To say the London rental market is saturated is like saying the British capital is home to a few historic landmarks; it’s a huge understatement. In the last few years, the number of rented homes has edged past the amount that are owner-occupied and the reasons for this are varied – from unaffordable property prices to transient lifestyles.
In a city with around 9 million residents, this means there are a fair few people vying for position in the rental market. To compound the issue, anyone moving from another country must also contend with head scratch inducing rules and regulations.
Fear not, we’ve come up with some top tips to help you navigate the vast and daunting ocean that is the London rental market.
Don’t waste valuable time schlepping around gaffs that, as lovely as they look, are out of your price range.
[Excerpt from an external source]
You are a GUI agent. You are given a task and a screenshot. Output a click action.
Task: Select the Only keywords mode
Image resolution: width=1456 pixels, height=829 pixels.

Review your finances before you start your property search to establish a realistic budget and stick to it – don’t forget to factor in the deposit as well.
2. A month is longer than four weeks
Don’t be fooled by rent that’s misleadingly advertised as ‘per week’.
For example, you’d be forgiven for assuming £300 per week means the monthly rent is £1,200, but you’d be mistaken. To avoid this common mistake, multiply the weekly rate by 52 to calculate the annual total (in this case £15,600) and divide by 12 to get £1,300…easy!
That’s a £100 difference you might not have noticed until it was too late.
3. Estate agents or private landlords?
Knowledge is power, so check that an estate/letting agent is registered with NAEA Propertymark or ARLA Propertymark. These professional bodies act as moral guardians on your behalf, by insisting their members operate ethically.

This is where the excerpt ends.